Guerra en Medio Oriente: Israel e Irán cruzan ataques directos y el conflicto golpea por primera vez a un país del Golfo
¿Hasta dónde puede expandirse el conflicto? Los detalles de los ataques cruzados entre Israel e Irán que por primera vez impactaron en un país del Golfo y tienen al mundo en vilo.
La tensión en Medio Oriente alcanzó un punto crítico con una nueva ola de ataques directos entre Israel e Irán, que por primera vez impactó directamente en un país árabe del Golfo, marcando una peligrosa expansión del conflicto. Los bombardeos cruzados, que incluyeron infraestructuras militares y civiles, activaron alarmas en el sur de Israel y llevaron a la ONU a declarar una “emergencia humanitaria mayor”.
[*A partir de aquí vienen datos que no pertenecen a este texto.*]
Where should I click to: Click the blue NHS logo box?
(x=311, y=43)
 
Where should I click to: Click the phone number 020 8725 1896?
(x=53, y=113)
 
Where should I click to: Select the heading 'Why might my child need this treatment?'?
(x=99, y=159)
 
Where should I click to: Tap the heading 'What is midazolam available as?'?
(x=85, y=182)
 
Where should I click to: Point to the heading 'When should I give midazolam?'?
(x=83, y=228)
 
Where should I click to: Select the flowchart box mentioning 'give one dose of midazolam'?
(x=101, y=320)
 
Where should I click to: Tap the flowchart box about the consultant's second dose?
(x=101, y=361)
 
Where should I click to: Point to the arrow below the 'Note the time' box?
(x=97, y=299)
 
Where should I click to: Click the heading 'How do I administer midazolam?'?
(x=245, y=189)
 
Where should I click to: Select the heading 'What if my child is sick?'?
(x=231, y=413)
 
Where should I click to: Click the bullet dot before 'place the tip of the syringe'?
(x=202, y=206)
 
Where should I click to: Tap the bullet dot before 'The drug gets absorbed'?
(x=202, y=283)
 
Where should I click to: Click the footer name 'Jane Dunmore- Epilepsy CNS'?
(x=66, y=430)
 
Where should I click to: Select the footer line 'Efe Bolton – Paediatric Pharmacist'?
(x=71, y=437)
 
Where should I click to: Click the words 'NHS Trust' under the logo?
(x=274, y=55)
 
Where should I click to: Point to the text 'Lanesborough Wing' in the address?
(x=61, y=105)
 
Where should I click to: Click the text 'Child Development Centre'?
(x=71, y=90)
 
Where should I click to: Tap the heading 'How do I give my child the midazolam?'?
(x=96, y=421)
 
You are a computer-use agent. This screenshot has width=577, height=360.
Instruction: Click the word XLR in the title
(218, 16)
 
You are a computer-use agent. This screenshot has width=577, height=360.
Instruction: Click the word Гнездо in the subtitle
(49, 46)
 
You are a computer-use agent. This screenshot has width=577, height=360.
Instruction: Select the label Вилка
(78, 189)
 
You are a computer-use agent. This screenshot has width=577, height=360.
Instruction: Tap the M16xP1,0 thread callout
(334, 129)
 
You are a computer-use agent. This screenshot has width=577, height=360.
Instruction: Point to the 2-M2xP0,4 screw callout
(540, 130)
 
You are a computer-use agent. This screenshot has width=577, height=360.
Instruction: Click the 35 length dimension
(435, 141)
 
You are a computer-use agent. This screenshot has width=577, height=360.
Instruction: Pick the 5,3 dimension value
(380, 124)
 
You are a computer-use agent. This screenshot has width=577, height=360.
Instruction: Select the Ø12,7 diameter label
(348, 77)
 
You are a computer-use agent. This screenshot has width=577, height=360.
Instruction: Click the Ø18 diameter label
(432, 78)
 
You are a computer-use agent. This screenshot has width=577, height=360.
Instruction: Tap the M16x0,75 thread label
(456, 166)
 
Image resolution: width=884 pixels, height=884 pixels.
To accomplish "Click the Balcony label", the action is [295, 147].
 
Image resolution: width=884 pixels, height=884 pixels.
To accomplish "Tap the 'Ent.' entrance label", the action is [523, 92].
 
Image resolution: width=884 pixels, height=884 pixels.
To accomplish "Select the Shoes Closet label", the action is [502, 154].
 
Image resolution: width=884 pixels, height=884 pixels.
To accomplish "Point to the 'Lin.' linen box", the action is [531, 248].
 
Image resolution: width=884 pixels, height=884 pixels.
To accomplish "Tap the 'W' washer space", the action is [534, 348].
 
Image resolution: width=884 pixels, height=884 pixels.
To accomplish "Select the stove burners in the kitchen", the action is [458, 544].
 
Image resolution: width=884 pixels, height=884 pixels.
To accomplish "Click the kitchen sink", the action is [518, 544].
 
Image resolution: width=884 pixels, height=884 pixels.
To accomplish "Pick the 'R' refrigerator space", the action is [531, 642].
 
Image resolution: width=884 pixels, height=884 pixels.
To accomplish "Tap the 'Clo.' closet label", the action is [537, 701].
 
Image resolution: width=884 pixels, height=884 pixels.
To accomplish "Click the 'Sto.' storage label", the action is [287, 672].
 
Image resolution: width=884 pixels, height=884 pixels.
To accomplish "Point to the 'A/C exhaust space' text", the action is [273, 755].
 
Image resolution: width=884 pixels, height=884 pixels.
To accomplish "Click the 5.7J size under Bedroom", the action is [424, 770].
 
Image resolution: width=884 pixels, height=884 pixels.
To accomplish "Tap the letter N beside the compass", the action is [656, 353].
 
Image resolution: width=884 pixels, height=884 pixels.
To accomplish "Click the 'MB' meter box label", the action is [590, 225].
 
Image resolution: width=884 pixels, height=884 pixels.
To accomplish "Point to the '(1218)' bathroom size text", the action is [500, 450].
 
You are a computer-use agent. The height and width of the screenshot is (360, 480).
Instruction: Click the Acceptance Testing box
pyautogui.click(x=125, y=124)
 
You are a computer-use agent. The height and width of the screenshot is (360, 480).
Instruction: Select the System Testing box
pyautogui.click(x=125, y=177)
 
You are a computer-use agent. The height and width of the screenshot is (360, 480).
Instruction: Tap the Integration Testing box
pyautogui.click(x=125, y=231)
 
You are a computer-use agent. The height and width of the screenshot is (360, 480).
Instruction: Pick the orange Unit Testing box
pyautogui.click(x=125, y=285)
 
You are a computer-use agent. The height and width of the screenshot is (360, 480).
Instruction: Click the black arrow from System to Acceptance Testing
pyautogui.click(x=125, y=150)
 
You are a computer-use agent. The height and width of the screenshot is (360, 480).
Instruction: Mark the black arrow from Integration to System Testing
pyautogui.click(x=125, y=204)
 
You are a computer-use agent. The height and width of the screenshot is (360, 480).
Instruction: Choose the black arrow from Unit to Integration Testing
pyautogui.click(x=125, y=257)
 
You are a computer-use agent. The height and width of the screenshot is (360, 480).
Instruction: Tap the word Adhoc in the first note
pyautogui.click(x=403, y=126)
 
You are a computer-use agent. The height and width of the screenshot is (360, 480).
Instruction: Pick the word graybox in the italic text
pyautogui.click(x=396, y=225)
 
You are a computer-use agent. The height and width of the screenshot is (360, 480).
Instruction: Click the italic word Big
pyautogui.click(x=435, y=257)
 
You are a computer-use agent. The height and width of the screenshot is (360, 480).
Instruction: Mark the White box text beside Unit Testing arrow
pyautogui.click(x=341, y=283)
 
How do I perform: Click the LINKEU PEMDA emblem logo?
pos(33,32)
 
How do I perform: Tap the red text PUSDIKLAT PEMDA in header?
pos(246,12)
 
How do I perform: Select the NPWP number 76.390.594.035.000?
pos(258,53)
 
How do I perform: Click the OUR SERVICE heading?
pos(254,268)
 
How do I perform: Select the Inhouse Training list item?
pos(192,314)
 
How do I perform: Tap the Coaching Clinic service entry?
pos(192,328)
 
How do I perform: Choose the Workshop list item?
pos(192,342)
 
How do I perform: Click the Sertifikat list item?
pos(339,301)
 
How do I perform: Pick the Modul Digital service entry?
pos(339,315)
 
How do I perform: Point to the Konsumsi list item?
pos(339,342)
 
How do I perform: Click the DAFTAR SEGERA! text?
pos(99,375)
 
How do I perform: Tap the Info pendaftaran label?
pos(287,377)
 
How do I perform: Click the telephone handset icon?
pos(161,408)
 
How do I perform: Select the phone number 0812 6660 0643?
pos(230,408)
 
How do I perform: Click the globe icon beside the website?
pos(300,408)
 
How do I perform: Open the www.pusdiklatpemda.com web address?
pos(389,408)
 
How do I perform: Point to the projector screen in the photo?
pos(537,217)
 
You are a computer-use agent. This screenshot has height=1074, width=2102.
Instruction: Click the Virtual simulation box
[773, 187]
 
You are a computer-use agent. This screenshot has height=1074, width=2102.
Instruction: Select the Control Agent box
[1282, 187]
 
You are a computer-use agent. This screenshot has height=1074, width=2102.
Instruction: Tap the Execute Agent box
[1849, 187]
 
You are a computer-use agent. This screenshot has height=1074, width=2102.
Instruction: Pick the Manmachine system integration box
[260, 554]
El Ejército de Israel confirmó este domingo 8 de marzo el lanzamiento de una ofensiva aérea contra objetivos militares dentro de territorio iraní. Esta acción fue una respuesta a una lluvia de misiles y drones lanzados desde Irán, que activaron las sirenas de alerta en todo el sur de Israel, con especial intensidad en la región del desierto del Néguev.
Desde el gobierno israelí fueron contundentes en su postura. “Estamos decididos a seguir hasta lograr nuestros objetivos”, advirtieron, asegurando que sus sistemas de defensa aérea, como el Cúpula de Hierro, se encuentran operando a máxima capacidad para interceptar las amenazas constantes.
Bahréin, el nuevo frente inesperado
En un giro que amplía el radio del conflicto, el régimen iraní golpeó por primera vez infraestructura crítica en un país árabe del Golfo. El Ministerio del Interior de Bahréin denunció un ataque con drones que dañó severamente una planta desalinizadora, una instalación vital para el suministro de agua potable de la nación.
Además, en la ciudad de Muharraq se reportaron al menos tres heridos a causa de la caída de fragmentos de misiles iraníes que impactaron contra un edificio universitario. Este movimiento táctico de Teherán representa una escalada significativa y una expansión geográfica de la guerra que preocupa a la comunidad internacional.
Ofensiva en el Líbano y amenazas globales
En paralelo a los intercambios con Irán, Israel mantuvo su presión sobre el frente libanés. Las Fuerzas de Defensa de Israel (FDI) castigaron nuevamente posiciones de Hezbollah en Beirut, específicamente en el barrio de Dahie, luego de emitir órdenes de evacuación para la zona.
La gravedad de la situación ha llevado a la Organización de las Naciones Unidas a catalogar el conflicto como una “emergencia humanitaria mayor”. Por su parte, Irán elevó la apuesta al amenazar formalmente con atacar embajadas israelíes en cualquier parte del mundo, internacionalizando aún más la crisis.
La tensión global se hizo palpable con incidentes como una fuerte explosión registrada cerca de la embajada de Estados Unidos en Oslo, Noruega, que está siendo investigada en el contexto del conflicto. El mapa bélico ya involucra de manera directa o indirecta a al menos 13 países, dividiendo la región en bandos claramente definidos.
La presión y las divisiones internacionales también son evidentes. Mientras el Reino Unido evalúa el envío de portaaviones a la zona para disuadir mayores escaladas, figuras como el expresidente estadounidense Donald Trump han confrontado públicamente dicha posibilidad, dejando al descubierto las fisuras en la estrategia coordinada de las potencias occidentales frente a un conflicto que ya desafía la estabilidad mundial.